I find it kind of interesting, but I can see why some people don't think it's terribly interesting. Many of the things that used to make ham radio so interesting (being able to talk to people across the country or the world for free) are no longer unique (thanks to the internet and basically free long-distance calling).
It's too bad eHam has been down for 2 days (at least). I've wanted to post on their message board but I can't (since... it's down). I don't suppose anyone knows why?
Comment forecast: Bits of genius surrounded by a sea of mediocrity.
I got my license this year and I think there is quite a lot in amateur radio to hold interest.
I've learned more in the last 6 months about RF theory than I did in my previous 33 years of life combined. And looking ahead I see I still have quite a lot to learn.
Once I've broken in my soldering iron learning to make a few different kinds of antennas for my radio, I'm looking forward to buidling a couple of APRS rigs. One for my car, the other for my All Terrain Vehicle. I might even put one in my backpack for when I'm out backpacking in the mountains and my family is worried about me being alone in the wilderness. They will be able to follow my progress.
I find out about severe weather conditions before the mass media can report it. Indeed, it is radio amateurs that provide the weather service with early warnings of approaching dangerous weather patterns.

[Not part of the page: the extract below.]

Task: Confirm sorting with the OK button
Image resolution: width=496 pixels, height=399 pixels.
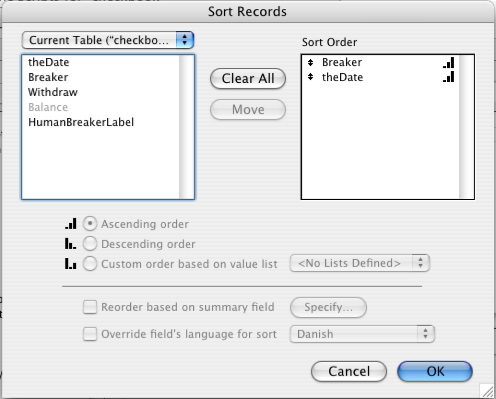Action: [435, 371]
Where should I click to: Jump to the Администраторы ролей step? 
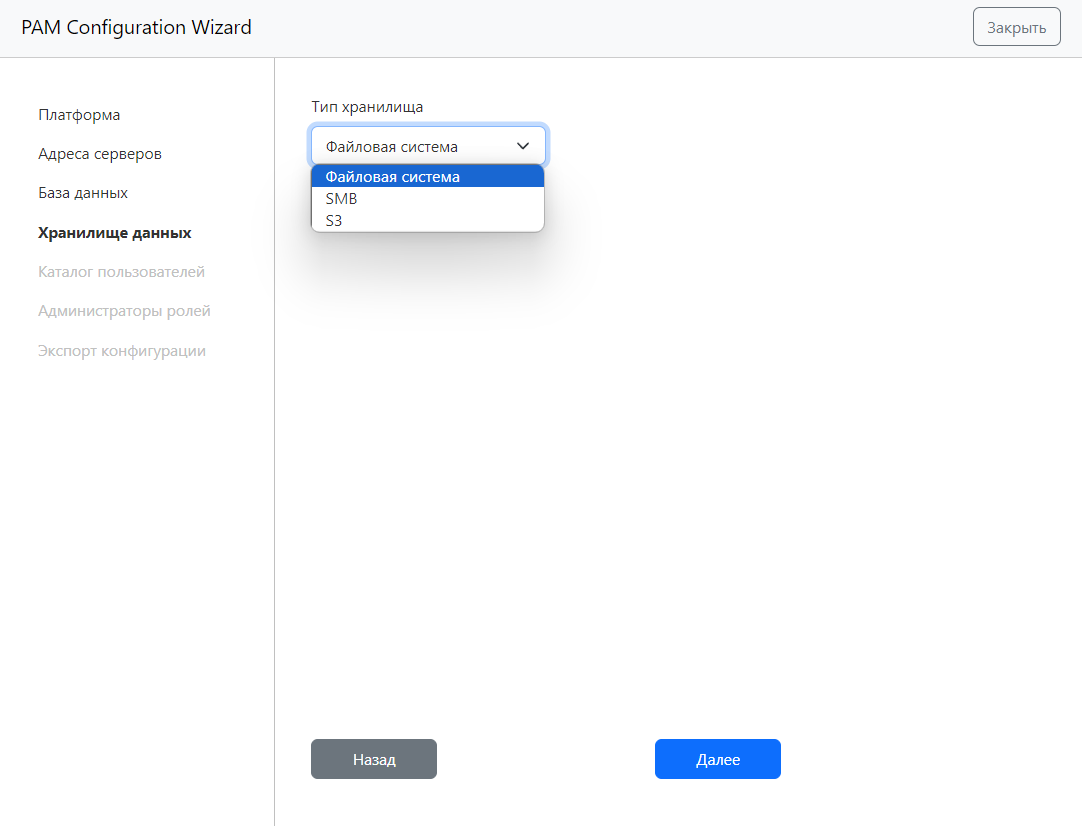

Living in the hurricane belt, and an area not unknown for springtime tornadoes, this is valuable to me.
Of course when the storms hit, and the public infrastructure goes down (including internet, cell phones, land lines) I can still communicate with people in and out of my immediate area.
As our world becomes more and more dependent on technological infrastructure, I think it is that much more important to preserve and grow the amateur radio service to be there as a fallback for when all of those other communications mediums fail (and they do, frighteningly often). During 9/11 attacks it was radio amateurs providing communications capabilities to the first responders in Manhatten. During the major power blackout in the northeastern US a few years back, it was radio amateurs that passed emergency communications reliably. During the rescue efforts following hurricanes Katrina and Rita, it was radio amateurs coordinating emergency communications between all of the different rescue groups involved. Despite all of this newfangled technology we enjoy today, it only works when things are going well. When things aren't going well, we still need radio.
With the internet and cell phones, it is no longer a big deal to communicate around the world.
However, there's a lot of other interesting stuff to do. For example, building a wireless LAN that works over extreme distances is just an offshoot of the Ham mind-set...it just doesn't require a license.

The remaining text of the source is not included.